- DIRECTION
Convert every line of the entries below into a JSON list of strings, one string per line, and omit blank lines. Leave the pictures out of the list.

- RECORDS
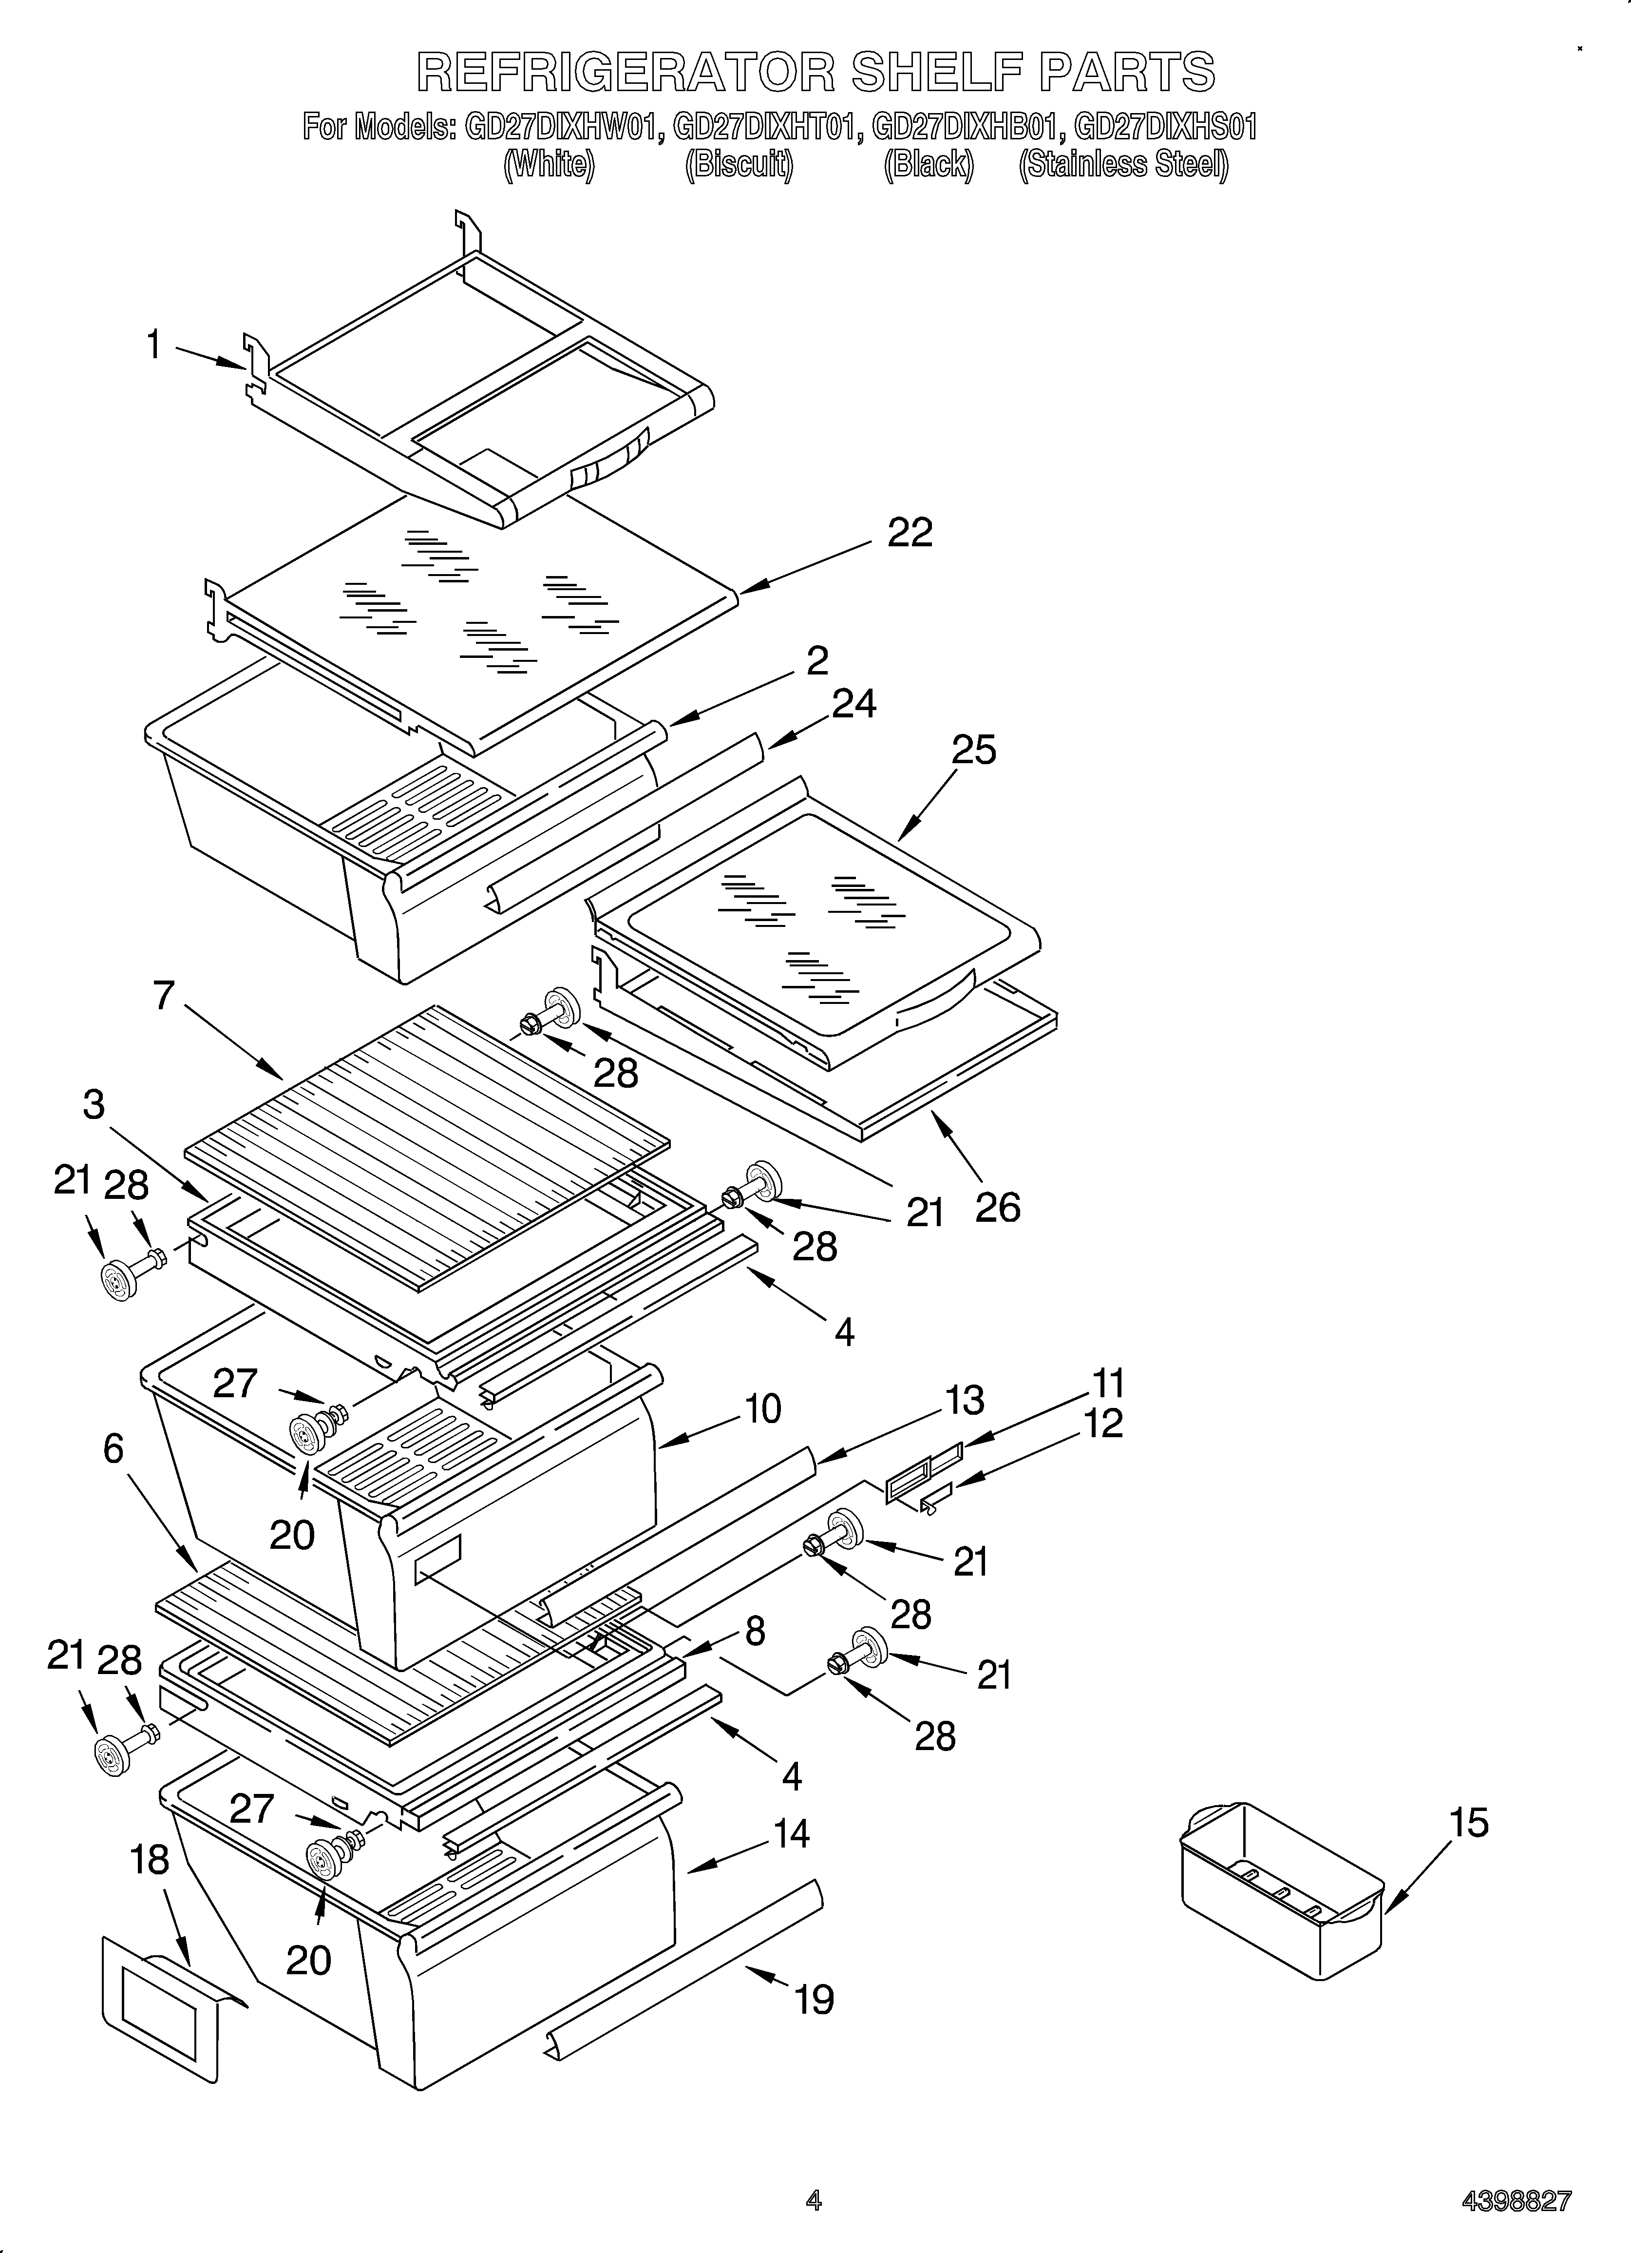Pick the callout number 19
tap(815, 1999)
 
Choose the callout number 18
tap(150, 1860)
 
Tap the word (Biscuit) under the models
tap(739, 164)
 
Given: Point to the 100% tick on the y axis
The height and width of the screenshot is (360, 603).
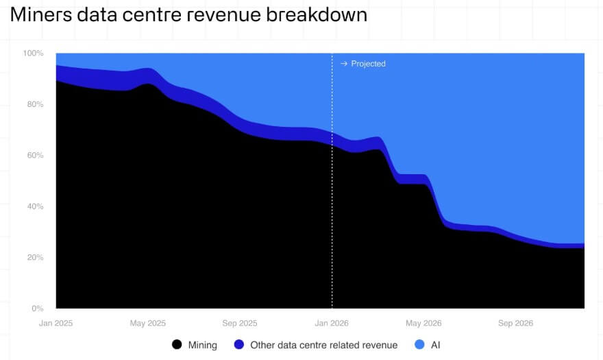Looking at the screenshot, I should (34, 53).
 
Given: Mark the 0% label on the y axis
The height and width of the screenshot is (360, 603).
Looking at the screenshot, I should (38, 309).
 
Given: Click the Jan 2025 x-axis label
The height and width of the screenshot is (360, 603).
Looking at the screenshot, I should (56, 323).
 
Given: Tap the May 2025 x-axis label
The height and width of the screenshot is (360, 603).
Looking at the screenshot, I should (148, 323).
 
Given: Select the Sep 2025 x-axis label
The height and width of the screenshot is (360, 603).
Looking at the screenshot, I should (240, 323).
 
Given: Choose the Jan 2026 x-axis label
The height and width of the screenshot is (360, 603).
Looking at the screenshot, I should (332, 323).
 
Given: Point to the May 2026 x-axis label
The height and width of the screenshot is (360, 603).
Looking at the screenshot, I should (423, 323).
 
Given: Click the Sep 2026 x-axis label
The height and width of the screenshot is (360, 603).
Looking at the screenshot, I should (515, 323).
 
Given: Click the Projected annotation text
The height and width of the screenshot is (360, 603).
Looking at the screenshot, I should (368, 64).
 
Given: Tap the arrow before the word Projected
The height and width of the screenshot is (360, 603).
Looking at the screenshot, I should (344, 64).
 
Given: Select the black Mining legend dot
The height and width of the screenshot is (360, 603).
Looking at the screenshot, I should (177, 345).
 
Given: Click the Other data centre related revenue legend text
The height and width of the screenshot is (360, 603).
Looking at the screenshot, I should (323, 345).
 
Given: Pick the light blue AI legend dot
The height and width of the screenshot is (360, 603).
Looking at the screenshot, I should (419, 345).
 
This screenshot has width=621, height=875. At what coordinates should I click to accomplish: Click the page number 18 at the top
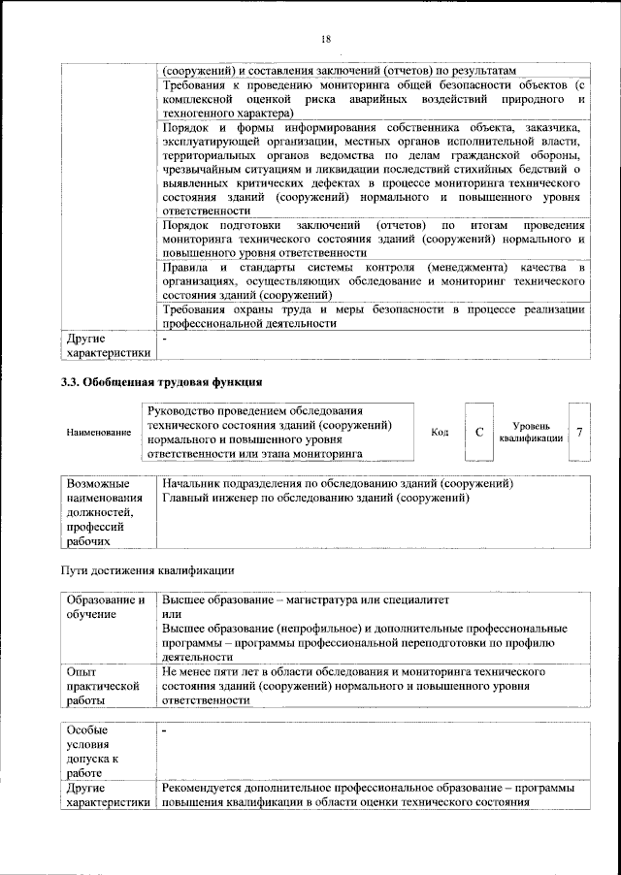point(325,38)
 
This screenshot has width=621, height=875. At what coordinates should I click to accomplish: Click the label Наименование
point(99,432)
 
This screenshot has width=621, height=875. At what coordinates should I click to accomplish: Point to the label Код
point(440,432)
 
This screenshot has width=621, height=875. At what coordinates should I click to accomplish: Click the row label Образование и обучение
point(105,607)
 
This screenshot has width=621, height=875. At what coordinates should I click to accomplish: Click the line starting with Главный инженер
point(316,498)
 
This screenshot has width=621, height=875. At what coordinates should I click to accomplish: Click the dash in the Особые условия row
point(166,730)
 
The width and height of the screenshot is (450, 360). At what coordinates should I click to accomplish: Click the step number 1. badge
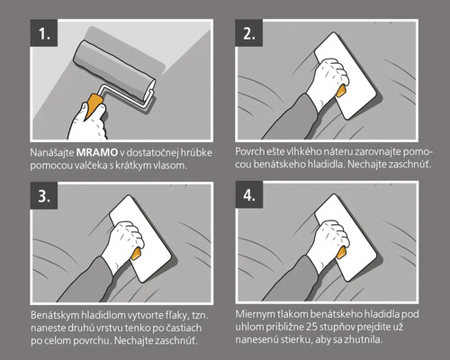point(44,33)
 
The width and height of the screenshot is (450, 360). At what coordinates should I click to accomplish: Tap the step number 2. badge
point(248,33)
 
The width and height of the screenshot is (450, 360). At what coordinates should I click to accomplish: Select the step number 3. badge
point(44,195)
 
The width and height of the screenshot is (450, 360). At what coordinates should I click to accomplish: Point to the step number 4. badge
point(248,195)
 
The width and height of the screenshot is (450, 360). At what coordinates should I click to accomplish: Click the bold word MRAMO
point(97,153)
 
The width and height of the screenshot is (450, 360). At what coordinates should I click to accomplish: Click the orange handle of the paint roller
point(94,105)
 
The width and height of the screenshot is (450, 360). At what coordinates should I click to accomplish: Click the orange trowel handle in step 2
point(341,91)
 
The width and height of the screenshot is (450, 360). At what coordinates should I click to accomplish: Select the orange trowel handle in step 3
point(137,254)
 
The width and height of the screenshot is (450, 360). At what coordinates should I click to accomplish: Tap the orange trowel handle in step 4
point(341,253)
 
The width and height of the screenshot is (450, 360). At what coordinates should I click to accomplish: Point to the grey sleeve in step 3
point(88,281)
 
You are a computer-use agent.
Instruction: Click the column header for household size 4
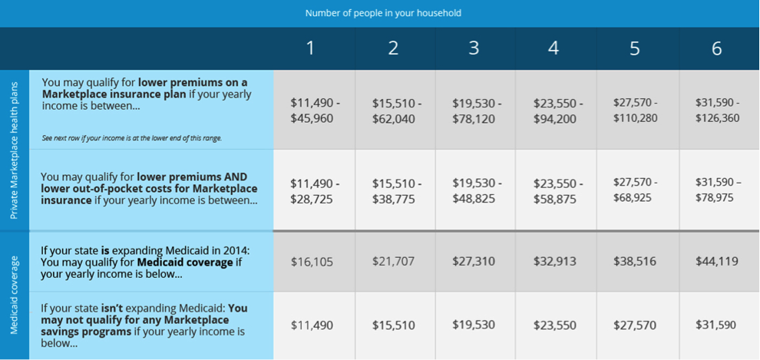tap(553, 48)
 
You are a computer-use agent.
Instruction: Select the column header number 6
tap(716, 48)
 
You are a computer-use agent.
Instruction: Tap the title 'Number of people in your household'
tap(383, 13)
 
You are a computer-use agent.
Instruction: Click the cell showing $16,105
tap(312, 262)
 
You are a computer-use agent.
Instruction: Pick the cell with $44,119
tap(716, 262)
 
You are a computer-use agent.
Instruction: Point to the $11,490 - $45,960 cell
tap(314, 111)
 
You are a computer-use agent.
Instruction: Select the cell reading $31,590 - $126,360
tap(716, 111)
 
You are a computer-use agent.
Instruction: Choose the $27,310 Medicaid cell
tap(474, 262)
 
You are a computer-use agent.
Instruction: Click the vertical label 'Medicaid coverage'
tap(15, 296)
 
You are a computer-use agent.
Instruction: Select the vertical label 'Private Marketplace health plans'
tap(15, 149)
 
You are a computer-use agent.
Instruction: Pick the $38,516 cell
tap(635, 262)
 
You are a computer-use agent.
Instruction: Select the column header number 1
tap(310, 48)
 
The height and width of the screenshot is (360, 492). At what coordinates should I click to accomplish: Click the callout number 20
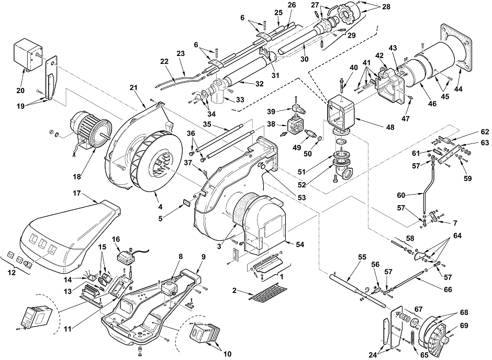[20, 91]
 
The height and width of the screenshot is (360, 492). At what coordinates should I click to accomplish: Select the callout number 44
[458, 89]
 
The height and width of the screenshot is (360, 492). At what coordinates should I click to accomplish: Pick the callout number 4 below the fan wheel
[160, 207]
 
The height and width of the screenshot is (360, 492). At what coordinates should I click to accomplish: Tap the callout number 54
[300, 244]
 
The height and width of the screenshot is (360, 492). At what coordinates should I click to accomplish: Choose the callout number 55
[362, 257]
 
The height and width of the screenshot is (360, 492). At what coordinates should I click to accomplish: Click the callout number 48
[390, 127]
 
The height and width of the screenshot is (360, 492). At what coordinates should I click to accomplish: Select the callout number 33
[240, 100]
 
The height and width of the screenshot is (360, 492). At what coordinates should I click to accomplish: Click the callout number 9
[203, 256]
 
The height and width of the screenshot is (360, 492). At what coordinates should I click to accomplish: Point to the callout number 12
[12, 273]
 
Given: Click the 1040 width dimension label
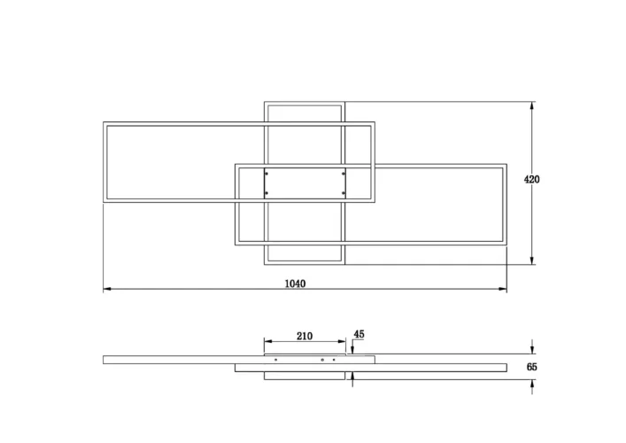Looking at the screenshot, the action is [295, 284].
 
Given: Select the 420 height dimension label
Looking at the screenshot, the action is [531, 179].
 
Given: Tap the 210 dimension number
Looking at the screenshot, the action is [305, 337].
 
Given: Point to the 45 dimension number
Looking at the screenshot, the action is [359, 334].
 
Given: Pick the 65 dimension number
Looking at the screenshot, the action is [532, 367].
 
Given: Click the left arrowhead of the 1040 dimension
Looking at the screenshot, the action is [107, 289].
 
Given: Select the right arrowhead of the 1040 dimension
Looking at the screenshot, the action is [503, 289].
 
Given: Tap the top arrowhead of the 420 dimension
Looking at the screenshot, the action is [532, 105].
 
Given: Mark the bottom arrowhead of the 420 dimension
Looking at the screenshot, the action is [532, 260].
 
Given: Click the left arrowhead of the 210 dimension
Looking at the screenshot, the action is [268, 341].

- WRITTEN SOLUTION
[
  "Pick the callout number 19",
  "tap(815, 1999)",
  "Choose the callout number 18",
  "tap(150, 1860)",
  "Tap the word (Biscuit) under the models",
  "tap(739, 164)",
  "Given: Point to the 100% tick on the y axis",
  "The height and width of the screenshot is (360, 603).",
  "Looking at the screenshot, I should (34, 53).",
  "Given: Mark the 0% label on the y axis",
  "The height and width of the screenshot is (360, 603).",
  "Looking at the screenshot, I should (38, 309).",
  "Given: Click the Jan 2025 x-axis label",
  "The height and width of the screenshot is (360, 603).",
  "Looking at the screenshot, I should (56, 323).",
  "Given: Tap the May 2025 x-axis label",
  "The height and width of the screenshot is (360, 603).",
  "Looking at the screenshot, I should (148, 323).",
  "Given: Select the Sep 2025 x-axis label",
  "The height and width of the screenshot is (360, 603).",
  "Looking at the screenshot, I should (240, 323).",
  "Given: Choose the Jan 2026 x-axis label",
  "The height and width of the screenshot is (360, 603).",
  "Looking at the screenshot, I should (332, 323).",
  "Given: Point to the May 2026 x-axis label",
  "The height and width of the screenshot is (360, 603).",
  "Looking at the screenshot, I should (423, 323).",
  "Given: Click the Sep 2026 x-axis label",
  "The height and width of the screenshot is (360, 603).",
  "Looking at the screenshot, I should (515, 323).",
  "Given: Click the Projected annotation text",
  "The height and width of the screenshot is (360, 603).",
  "Looking at the screenshot, I should (368, 64).",
  "Given: Tap the arrow before the word Projected",
  "The height and width of the screenshot is (360, 603).",
  "Looking at the screenshot, I should (344, 64).",
  "Given: Select the black Mining legend dot",
  "The height and width of the screenshot is (360, 603).",
  "Looking at the screenshot, I should (177, 345).",
  "Given: Click the Other data centre related revenue legend text",
  "The height and width of the screenshot is (360, 603).",
  "Looking at the screenshot, I should (323, 345).",
  "Given: Pick the light blue AI legend dot",
  "The height and width of the screenshot is (360, 603).",
  "Looking at the screenshot, I should (419, 345).",
  "This screenshot has width=621, height=875. At what coordinates should I click to accomplish: Click the page number 18 at the top",
  "point(325,38)",
  "This screenshot has width=621, height=875. At what coordinates should I click to accomplish: Click the label Наименование",
  "point(99,432)",
  "This screenshot has width=621, height=875. At what coordinates should I click to accomplish: Point to the label Код",
  "point(440,432)",
  "This screenshot has width=621, height=875. At what coordinates should I click to accomplish: Click the row label Образование и обучение",
  "point(105,607)",
  "This screenshot has width=621, height=875. At what coordinates should I click to accomplish: Click the line starting with Главный инженер",
  "point(316,498)",
  "This screenshot has width=621, height=875. At what coordinates should I click to accomplish: Click the dash in the Особые условия row",
  "point(166,730)",
  "The width and height of the screenshot is (450, 360). At what coordinates should I click to accomplish: Click the step number 1. badge",
  "point(44,33)",
  "The width and height of the screenshot is (450, 360). At what coordinates should I click to accomplish: Tap the step number 2. badge",
  "point(248,33)",
  "The width and height of the screenshot is (450, 360). At what coordinates should I click to accomplish: Select the step number 3. badge",
  "point(44,195)",
  "The width and height of the screenshot is (450, 360). At what coordinates should I click to accomplish: Point to the step number 4. badge",
  "point(248,195)",
  "The width and height of the screenshot is (450, 360). At what coordinates should I click to accomplish: Click the bold word MRAMO",
  "point(97,153)",
  "The width and height of the screenshot is (450, 360). At what coordinates should I click to accomplish: Click the orange handle of the paint roller",
  "point(94,105)",
  "The width and height of the screenshot is (450, 360). At what coordinates should I click to accomplish: Click the orange trowel handle in step 2",
  "point(341,91)",
  "The width and height of the screenshot is (450, 360). At what coordinates should I click to accomplish: Select the orange trowel handle in step 3",
  "point(137,254)",
  "The width and height of the screenshot is (450, 360). At what coordinates should I click to accomplish: Tap the orange trowel handle in step 4",
  "point(341,253)",
  "The width and height of the screenshot is (450, 360). At what coordinates should I click to accomplish: Point to the grey sleeve in step 3",
  "point(88,281)",
  "You are a computer-use agent.",
  "Instruction: Click the column header for household size 4",
  "tap(553, 48)",
  "You are a computer-use agent.",
  "Instruction: Select the column header number 6",
  "tap(716, 48)",
  "You are a computer-use agent.",
  "Instruction: Tap the title 'Number of people in your household'",
  "tap(383, 13)",
  "You are a computer-use agent.",
  "Instruction: Click the cell showing $16,105",
  "tap(312, 262)",
  "You are a computer-use agent.",
  "Instruction: Pick the cell with $44,119",
  "tap(716, 262)",
  "You are a computer-use agent.",
  "Instruction: Point to the $11,490 - $45,960 cell",
  "tap(314, 111)",
  "You are a computer-use agent.",
  "Instruction: Select the cell reading $31,590 - $126,360",
  "tap(716, 111)",
  "You are a computer-use agent.",
  "Instruction: Choose the $27,310 Medicaid cell",
  "tap(474, 262)",
  "You are a computer-use agent.",
  "Instruction: Click the vertical label 'Medicaid coverage'",
  "tap(15, 296)",
  "You are a computer-use agent.",
  "Instruction: Select the vertical label 'Private Marketplace health plans'",
  "tap(15, 149)",
  "You are a computer-use agent.",
  "Instruction: Pick the $38,516 cell",
  "tap(635, 262)",
  "You are a computer-use agent.",
  "Instruction: Select the column header number 1",
  "tap(310, 48)",
  "The height and width of the screenshot is (360, 492). At what coordinates should I click to accomplish: Click the callout number 20",
  "[20, 91]",
  "The height and width of the screenshot is (360, 492). At what coordinates should I click to accomplish: Select the callout number 44",
  "[458, 89]",
  "The height and width of the screenshot is (360, 492). At what coordinates should I click to accomplish: Pick the callout number 4 below the fan wheel",
  "[160, 207]",
  "The height and width of the screenshot is (360, 492). At what coordinates should I click to accomplish: Tap the callout number 54",
  "[300, 244]",
  "The height and width of the screenshot is (360, 492). At what coordinates should I click to accomplish: Choose the callout number 55",
  "[362, 257]",
  "The height and width of the screenshot is (360, 492). At what coordinates should I click to accomplish: Click the callout number 48",
  "[390, 127]",
  "The height and width of the screenshot is (360, 492). At what coordinates should I click to accomplish: Select the callout number 33",
  "[240, 100]",
  "The height and width of the screenshot is (360, 492). At what coordinates should I click to accomplish: Click the callout number 9",
  "[203, 256]",
  "The height and width of the screenshot is (360, 492). At what coordinates should I click to accomplish: Point to the callout number 12",
  "[12, 273]",
  "Given: Click the 1040 width dimension label",
  "Looking at the screenshot, the action is [295, 284].",
  "Given: Select the 420 height dimension label",
  "Looking at the screenshot, the action is [531, 179].",
  "Given: Tap the 210 dimension number",
  "Looking at the screenshot, the action is [305, 337].",
  "Given: Point to the 45 dimension number",
  "Looking at the screenshot, the action is [359, 334].",
  "Given: Pick the 65 dimension number",
  "Looking at the screenshot, the action is [532, 367].",
  "Given: Click the left arrowhead of the 1040 dimension",
  "Looking at the screenshot, the action is [107, 289].",
  "Given: Select the right arrowhead of the 1040 dimension",
  "Looking at the screenshot, the action is [503, 289].",
  "Given: Tap the top arrowhead of the 420 dimension",
  "Looking at the screenshot, the action is [532, 105].",
  "Given: Mark the bottom arrowhead of the 420 dimension",
  "Looking at the screenshot, the action is [532, 260].",
  "Given: Click the left arrowhead of the 210 dimension",
  "Looking at the screenshot, the action is [268, 341]."
]